Proinflammatory phenotype of cardiac visceral fat in heart failure with preserved ejection fraction in the elderly
Abstract
Nearly half of all patients with heart failure (HF) symptoms have HF with preserved ejection fraction (HFpEF)
and the prevalence of this pathologic condition is rising being aging one of the most important risk factors.
HFpEF is a very challenging syndrome vulnerable and frail affecting, in the most of cases, patients, with high
health care costs due to high number of hospitalizations and medical cares.
More and more evidence are accumulating on the role of inflammation in the pathogenesis of HFpEF. The
presence of multiple comorbidities in HFpEF may significantly contribute to a systemic pro-inflammatory state
which negatively affects the myocardium.
Obesity promotes systemic inflammation and exacerbates the inflammatory burden imposed by many
chronic extracardiac comorbidities. Importantly, the chronic systemic inflammation related to obesity
is associated to a significant increase of the amount of epicardial adipose tissue (EAT), the cardiac visceral
fat. The increase of EAT volume is associated to a pro-inflammatory state of this fat depot. Several observations
support the hypothesis that the inflammation of EAT can act in a paracrine and vasocrine manner
to influence the structure and function of the heart, thus contributing to the pathohenesis of HFpEF.

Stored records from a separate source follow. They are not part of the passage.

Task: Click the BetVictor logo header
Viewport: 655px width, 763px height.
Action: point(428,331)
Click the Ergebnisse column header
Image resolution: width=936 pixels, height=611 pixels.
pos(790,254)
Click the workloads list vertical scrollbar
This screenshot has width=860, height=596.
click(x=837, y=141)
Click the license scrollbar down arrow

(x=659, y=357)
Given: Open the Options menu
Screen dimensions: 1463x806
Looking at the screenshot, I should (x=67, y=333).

Given the recognized role of EAT in the pathophysiology of HFpEF, it should be desirable to identify specific
therapies targeting the cardiac visceral fat and able to modulate its pro-inflammatory profile and the negative
effect of the inflammatory burden on the neighboring myocardium.
INTRODUCTION
In the elders, heart failure (HF) shows clinical features that are substantially different to those observed in the adult population. In fact, in patients over 75 years, this syndrome predominantly affects women with isolated systolic hypertension, normal left ventricular ejection fraction, and several extracardiac comorbidities. In this regard, since 2000, Rich et al. identified the main characteristics of HF in the elderly population and paved the way for the nosographic identification of a new cardiovascular syndrome, to date known as heart failure with preserved ejection fraction (HFpEF) 1. Nearly half of all patients with HF symptoms have HFpEF and the prevalence of this pathologic condition is rising being aging one of the most important risk factors. The clinical outcomes of HFpEF are similar to those with HFrEF. In fact, 30-day to 1-year mortality post hospital discharge is similar between HFpEF and HFrEF and patients with either HF syndrome show similar functional limitations and poor quality of life 2-10. On the other hand, morbidity and cause of death are quite different between the two syndromes, being HFpEF predominantly associated with extracardiac comorbidities and deaths of non cardiac causes. The peculiarities of HFpEF imply many challenges for the researchers and the clinicians for several reasons: the population affected by HFpEF is very heterogeneous and its inclusion in clinical trials is particularly difficult, especially for the oldest-old; mechanistic hypothesis are still lacking due to limited access to biopsies from human heart tissues and the difficulties in obtaining adequate experimental models; the pathophysiological mechanisms accounting for this syndrome are often multifactorial, thus explaining why there is no evidence based therapy, to date, showing efficacy on the hard outcomes, such as morbidity and mortality 11-15.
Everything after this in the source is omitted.